How to Never Lose Wordle
For this recreational project, I created a program which provides a best guess for your wordle game. Creating an effective, time-efficient wordle solver is a non-trivial problem. Put in different terms we need the program to provide a guess that will, on average, eliminate the most words from our list of possible answers. Doing this directly would involve checking each possible guess, by cycling through each possible final answer, determining the number of words this final answer would eliminate from our list of possible final answers, then averaging this value for every final guess. We would have to do this for every possible guess, and you can quickly see the problem here. The number of words that can be a solution to the daily wordle puzzle is greater than two thousand. The algorithm described above has an n^3 growth rate, meaning for our first guess, we would have billions of words to compare. To fix this problem we must narrow our search.

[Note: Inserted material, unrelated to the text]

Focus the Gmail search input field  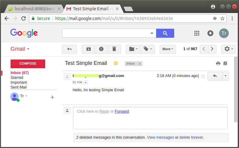106,33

When looking over the list of possible guesses we can likely skip over words like ‘jazzy’. This word has uncommon and repeated characters both of which likely won’t help with eliminating possible final answers. How do we quantify this feeling of a word being not-helpful, and more importantly how do we create an adaptive definition of not-helpful. It is likely that in at least one game scenario the word ‘jazzy’ would make the perfect guess.
Here was my approach. Using our list of possible answers we create a 26 by 5 array. Each entry of the array corresponds to the number of uses of that particular letter in that particular spot in the whole list of final answers. For example if the entry [13, 3] is 51 then that means that ‘m’ (the 13th character of the alphabet) appears as the third letter of 51 words in our list of possible solutions. Now that we have this data, how can it be useful? Well consider a word like jazzy. How valuable is this word given our matrix? Let's just consider the J starting the word. Using our matrix we can count how many words don’t start with a ‘J’ all of these words will be eliminated by our guess. Also any word that doesn’t contain a ‘J’ in the four other possible positions will also be eliminated.
This algorithm is not perfect. There are multiple ways in which the word with the highest score could not actually be the best guess; thus, we create a new list of the 20 or so words with the highest scores. Through many tests, I observed that this list would always have the best guess. Thus we can run our check on these twenty words rather than every word decreasing our growth rate from an unreasonable n^3 to a very manageable n^2.
Now that we have chosen our best first guess, we enter wordle's output. One example would be the string GGBBY. This would represent if the first two letters being in their correct position, the third and forth being incorrect, and the fifth being in the wrong position. We then scrub through our list of possible final answers an eliminate any that do not follow this pattern, and repeat our previous steps with our revised list. This method lead to a very efficient algorithm that can solve any wordle game in an average of 3.3 guesses. If I were to further develop this project I would want to look into how looking beyond a single guess will effect the efficiency. It is possible that there are sometimes indirect guessing paths, where the first guess might not be 'optimal' by the defintion I have set here, yet will ultimately lead to a lower guess rate on average. I have not thought of a way of implementing this without drastically decreasing efficiency.